その問題を解決する名目で、政府は1800億円もの巨費を「地デジ」導入に投入したのである**。こうして、「政官業」一体となった「地デジ」利権が現実のものとなった。

 当然のことだが、このように巨額の国費を投入し、時代錯誤の地上デジタルテレビを国策で導入したことを批判するテレビ、新聞など大ディアはまったく存在しない。なぜなら、大メディア自身が利権のまっただなかにいるからである。

 だが、地デジによる巨大テレビメディアによる広告宣伝費独占の現状追認、既得権益確保も、広告宣伝費を出す企業があってのことである。その企業が金融危機以来、瀕死の重体にある。赤字となった巨大企業が、まっさきに削るのは広告宣伝費である。

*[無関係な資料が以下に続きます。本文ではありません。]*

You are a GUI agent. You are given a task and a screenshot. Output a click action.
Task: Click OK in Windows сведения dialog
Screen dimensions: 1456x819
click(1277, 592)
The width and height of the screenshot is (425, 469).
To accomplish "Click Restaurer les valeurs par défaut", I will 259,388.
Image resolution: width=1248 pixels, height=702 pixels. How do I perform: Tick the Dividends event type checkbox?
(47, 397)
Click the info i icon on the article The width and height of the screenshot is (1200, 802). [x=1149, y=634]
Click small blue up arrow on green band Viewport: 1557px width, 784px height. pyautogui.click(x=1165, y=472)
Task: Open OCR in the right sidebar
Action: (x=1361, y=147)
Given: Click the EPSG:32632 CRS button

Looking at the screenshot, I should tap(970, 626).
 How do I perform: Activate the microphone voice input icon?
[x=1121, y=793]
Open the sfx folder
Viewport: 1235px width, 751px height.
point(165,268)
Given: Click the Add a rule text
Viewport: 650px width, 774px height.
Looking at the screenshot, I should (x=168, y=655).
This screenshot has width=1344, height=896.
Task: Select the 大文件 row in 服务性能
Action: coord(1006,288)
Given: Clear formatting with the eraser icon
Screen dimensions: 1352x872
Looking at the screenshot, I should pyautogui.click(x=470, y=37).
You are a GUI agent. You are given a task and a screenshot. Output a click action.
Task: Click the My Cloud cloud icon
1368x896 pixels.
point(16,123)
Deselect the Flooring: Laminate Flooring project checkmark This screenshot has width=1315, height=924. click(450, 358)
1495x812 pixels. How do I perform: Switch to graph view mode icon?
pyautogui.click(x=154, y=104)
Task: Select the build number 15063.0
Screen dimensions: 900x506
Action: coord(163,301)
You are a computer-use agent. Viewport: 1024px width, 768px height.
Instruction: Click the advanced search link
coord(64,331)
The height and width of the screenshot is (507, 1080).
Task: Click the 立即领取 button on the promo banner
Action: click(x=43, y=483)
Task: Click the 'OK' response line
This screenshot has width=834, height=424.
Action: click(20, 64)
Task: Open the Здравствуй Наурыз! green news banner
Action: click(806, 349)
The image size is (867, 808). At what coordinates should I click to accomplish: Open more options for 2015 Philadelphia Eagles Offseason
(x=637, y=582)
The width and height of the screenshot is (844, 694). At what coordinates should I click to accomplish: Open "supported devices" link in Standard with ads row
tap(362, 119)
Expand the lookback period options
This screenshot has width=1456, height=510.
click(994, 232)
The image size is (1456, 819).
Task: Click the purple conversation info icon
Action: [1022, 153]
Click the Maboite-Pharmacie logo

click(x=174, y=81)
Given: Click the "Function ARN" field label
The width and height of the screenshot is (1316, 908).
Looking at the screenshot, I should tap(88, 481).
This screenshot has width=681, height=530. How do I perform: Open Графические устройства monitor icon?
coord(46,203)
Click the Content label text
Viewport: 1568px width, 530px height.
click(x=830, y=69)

 その広告宣伝費という利権のもととなるパイは間違いなく小さくなる。また若い世代は間違いなくテレビメディアや新聞から離れている。日本固有の利権に満ちた地デジやBS放送システムは、持続性もなく、生き残れる可能性も少ない。


**1800億円の税金投入の解説

 現在の(アナログ)テレビの放送は、VHF帯(90〜220MHz)で行われている。地上波デジタル放送では、これをUHF帯(470〜770MHz)に移すわけだが、一部の地域では既存のアナログUHF局の電波が密集しているため混信が起こりやすく、十分な周波数が空いていない。

 そこで、現在のアナログ放送局の周波数を変更して、デジタル放送のための周波数を空けるのがいわゆるアナアナ変換である。

 これは文字どおりアナログからアナログへの変換であって、本来のデジタル化には関係ない。このような無駄な作業に1800億円の国民負担と7年もの時間をかけることになった。

 こんな馬鹿げたテレビ放送システムは当然のこととして世界に類例がない。